Short‐term investigations (typically of less than a year in duration) of lesion development report that long bones are affected (Biltz et al., 1965; Boyde et al., 1978; Jungherr & Landauer, 1938; Simpson & Sanger, 1968; Thiersch, 1948), and that the tarsometatarsus (Simpson & Sanger, 1968), or the humerus, femur, or tibiotarsus are first to show lesions (Boyde et al., 1978; Franklin & Martin, 1980). However, Holmes's longitudinal study demonstrated that all elements of the skeleton showed radiographically identifiable changes, but that they were affected at different rates (Holmes, 1961). Furthermore, the humerus, radius, ulna, femur, and tibiotarsus showed signs of skeletal pathology first and concurrently (Holmes, 1961: 370), which may partly explain why these elements are more frequently identified archaeologically (Figure 7). One possible instance of archaeological avian osteopetrosis has been recorded in a cranium from Mogador, Morocco (Becker et al., 2013: 68). This element is one of the last to show skeletal lesions, and if this individual was suffering from ALV infection, they would have survived for approximately six months based on the rate of progression documented by Holmes (1961: 368). It may be that individuals were culled or disposed of soon after showing signs of illness. Although many elements affected later in the disease progression (e.g. the axial skeleton, metacarpals, pedal and wing phalanges) are difficult to identify to taxon and vulnerable to taphonomic and recovery biases, avian osteopetrosis would increase their potential survivability (Bartosiewicz, 2008).

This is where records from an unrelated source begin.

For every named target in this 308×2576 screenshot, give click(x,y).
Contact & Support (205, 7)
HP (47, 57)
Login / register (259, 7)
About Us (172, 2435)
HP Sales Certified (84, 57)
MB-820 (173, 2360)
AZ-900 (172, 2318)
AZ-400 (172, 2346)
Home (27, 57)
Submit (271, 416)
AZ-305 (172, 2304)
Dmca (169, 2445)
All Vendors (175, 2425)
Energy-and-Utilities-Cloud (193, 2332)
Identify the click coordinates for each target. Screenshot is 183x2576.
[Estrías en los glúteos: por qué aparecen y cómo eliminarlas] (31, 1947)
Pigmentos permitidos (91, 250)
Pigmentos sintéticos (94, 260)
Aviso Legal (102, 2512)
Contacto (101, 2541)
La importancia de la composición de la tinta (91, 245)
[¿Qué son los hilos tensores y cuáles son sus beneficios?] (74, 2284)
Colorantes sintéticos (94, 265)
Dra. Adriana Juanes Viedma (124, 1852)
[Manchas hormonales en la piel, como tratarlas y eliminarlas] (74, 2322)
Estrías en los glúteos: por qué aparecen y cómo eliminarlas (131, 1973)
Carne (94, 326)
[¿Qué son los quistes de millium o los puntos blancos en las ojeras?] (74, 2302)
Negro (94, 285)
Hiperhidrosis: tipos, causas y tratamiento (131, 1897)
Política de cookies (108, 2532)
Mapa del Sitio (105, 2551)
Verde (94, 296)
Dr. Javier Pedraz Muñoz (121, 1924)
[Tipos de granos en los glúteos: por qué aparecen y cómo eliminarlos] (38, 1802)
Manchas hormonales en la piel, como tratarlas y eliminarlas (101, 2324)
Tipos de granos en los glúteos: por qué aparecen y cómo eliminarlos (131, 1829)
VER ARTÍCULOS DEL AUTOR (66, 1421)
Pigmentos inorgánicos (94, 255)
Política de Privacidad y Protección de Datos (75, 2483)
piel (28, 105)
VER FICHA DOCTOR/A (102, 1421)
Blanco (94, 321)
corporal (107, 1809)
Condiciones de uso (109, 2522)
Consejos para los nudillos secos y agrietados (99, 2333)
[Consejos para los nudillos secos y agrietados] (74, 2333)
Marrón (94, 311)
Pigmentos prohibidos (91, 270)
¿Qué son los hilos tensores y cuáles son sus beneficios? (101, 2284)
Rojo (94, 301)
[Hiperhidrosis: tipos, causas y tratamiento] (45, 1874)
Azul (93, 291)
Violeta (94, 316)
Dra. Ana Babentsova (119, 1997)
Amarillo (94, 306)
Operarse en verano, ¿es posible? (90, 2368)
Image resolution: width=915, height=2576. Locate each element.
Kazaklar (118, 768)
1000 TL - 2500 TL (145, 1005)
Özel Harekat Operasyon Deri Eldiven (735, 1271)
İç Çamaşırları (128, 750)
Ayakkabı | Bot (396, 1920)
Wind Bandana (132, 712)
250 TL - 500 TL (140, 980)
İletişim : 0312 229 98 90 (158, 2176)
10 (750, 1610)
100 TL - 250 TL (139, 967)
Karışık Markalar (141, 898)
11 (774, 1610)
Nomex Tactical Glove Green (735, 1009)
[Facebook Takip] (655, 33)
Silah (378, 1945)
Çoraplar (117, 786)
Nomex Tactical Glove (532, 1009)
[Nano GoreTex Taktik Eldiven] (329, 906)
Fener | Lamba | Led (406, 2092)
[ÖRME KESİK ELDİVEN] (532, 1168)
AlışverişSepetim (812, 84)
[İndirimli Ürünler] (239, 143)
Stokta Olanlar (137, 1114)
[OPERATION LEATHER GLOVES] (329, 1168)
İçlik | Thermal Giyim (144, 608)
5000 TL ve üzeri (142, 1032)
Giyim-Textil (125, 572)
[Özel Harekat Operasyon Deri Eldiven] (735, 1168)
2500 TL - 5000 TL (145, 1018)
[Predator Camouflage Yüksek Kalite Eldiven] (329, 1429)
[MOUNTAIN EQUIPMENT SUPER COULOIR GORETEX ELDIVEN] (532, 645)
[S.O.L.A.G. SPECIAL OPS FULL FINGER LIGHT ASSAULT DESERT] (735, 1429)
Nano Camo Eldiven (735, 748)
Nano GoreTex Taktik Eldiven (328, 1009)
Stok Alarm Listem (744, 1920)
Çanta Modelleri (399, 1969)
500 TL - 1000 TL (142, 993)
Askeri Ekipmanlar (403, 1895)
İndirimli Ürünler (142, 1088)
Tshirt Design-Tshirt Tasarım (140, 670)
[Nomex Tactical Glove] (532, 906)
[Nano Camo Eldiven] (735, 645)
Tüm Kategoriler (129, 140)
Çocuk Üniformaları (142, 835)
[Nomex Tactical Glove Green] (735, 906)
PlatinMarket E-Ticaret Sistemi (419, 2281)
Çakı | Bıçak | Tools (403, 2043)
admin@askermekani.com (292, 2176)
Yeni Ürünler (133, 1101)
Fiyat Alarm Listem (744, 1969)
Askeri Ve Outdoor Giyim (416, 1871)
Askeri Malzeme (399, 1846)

Avian osteopetrosis lesions have a characteristic appearance which should not be confused with rickets or osteomalacia (as bowing of the elements does not occur), angular deformities (which can affect articulations and are not typically characterised by extensive new bone formation), or chondrodystrophies (which do not affect diaphyseal width). Trauma with extensive callus formation can be more difficult to eliminate by macroscopic inspection. Both avian osteopetrosis and callus formation involve endosteal and periosteal new bone proliferation and can be accompanied by element foreshortening. However, angular deviation from the natural axis of the element is not typical of osteopetrotic elements, and it does not affect articulations. Additionally, a fracture line is not present in avian osteopetrosis lesions but is diagnostic of some forms of trauma and can be detected using radiography (O'Connor & O'Connor, 2005: Figure 9). Despite these distinctions, some authors have excluded avian osteopetrosis from differential diagnosis based upon the assumption that ‘circumferential deposition of bone around the entire diaphysis’ is the defining characteristic of the condition (Cubo et al., 2015: 9). Although this can occur, previous radiographic studies have demonstrated that avian osteopetrosis lesions are not consistently circumferential, especially in early stages (Holmes, 1961; Thiersch, 1948). Radiography is therefore key in attempting differential diagnosis of avian osteopetrosis.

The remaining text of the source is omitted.